Mosquito spray trucks missing due to the rain

Mosquito spray trucks missing due to the rain

COLUMBUS, GA (WTVM) - Mosquitoes are one of the biggest complaints people have in the summer time, and people in Columbus are yet again finding the blood-sucking pests as a big problem this year.

With recent reports about the first West Nile Case in Georgia in 2013, people are trying to stay away from mosquitoes. Residents in Columbus, Georgia have been asking News Leader 9 about the mosquitoes spray truck that runs in downtown neighborhoods from early March to October.

Ed Saidla, the District Program Manager at the Health Department, told News Leader 9 that they have not used the spray vehicle since last fall.
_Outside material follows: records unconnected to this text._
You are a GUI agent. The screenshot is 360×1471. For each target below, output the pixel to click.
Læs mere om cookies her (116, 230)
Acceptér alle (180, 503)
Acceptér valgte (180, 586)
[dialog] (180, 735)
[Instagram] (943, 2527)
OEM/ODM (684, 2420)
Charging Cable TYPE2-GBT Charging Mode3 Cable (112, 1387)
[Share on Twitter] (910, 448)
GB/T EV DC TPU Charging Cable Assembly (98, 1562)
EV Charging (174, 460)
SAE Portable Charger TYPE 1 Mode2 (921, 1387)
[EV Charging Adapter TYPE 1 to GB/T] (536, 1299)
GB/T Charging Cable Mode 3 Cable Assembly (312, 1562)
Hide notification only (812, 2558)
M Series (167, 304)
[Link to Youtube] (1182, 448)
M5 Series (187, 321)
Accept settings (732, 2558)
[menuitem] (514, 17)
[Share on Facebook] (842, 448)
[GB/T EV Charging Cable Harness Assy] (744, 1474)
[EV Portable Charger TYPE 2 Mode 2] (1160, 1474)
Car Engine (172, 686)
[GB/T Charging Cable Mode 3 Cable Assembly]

Saidla explained that they have been using larvicides everyday, which is a mosquito control method that attacks larvae. Saidla said this is a more effective form of mosquito control, since the Health Department can get rid of more pests this way.

Eliminating and attacking mosquitoes by using the truck that uses fogs to attack adult mosquitoes is known as adulticides. Although larvicides are more effective, Saidla said the Health Department wants to use the spray trucks as well to eliminate larger numbers of mosquitoes.

"We are planning on spraying sometime next week," Saidla explained. "However, the temperature, the wind speed, and the weather just have to be right for the trucks to work well. For the past few years it had been pouring and raining. So, we have not been able to use the vehicles."

Saidlas also said that the Health Department determines which areas to spray by the number of complaints they receive from neighborhoods, and places where people can find large number of mosquitoes like parks and downtown.

The rain has also caused the water currents in swamps, creeks and even lakes to move at a rapid rate. This situation makes it difficult for mosquitoes to breed, which is why more mosquitoes are found in people's backyard nowadays.

"Standing water can be found in backyards," Saidla said. "Pet's water bowl, swimming pools, flower pots…there are many materials that can collect still water, and mosquitoes breed and live around it."

Saidla explained that the sprays have improved since the last few years to the point where they stopped warning people when the trucks come to visit the neighborhoods and other parts of Columbus. In addition, Saidla gave few tips on what people can do to avoid mosquitoes.

"Use appropriate insect repellent," Saidla explained. "Keep backyards clean and free of standing water. If you are very sensitive to mosquito bites, then try wearing long sleeves. There are multiple ways to keep mosquitoes away from people, but these are the best advices I know."

The Fourth of July fireworks have been rescheduled for this Saturday on July 13, 2013. Remember to keep these tips in mind, and stay safe from mosquito bites this summer.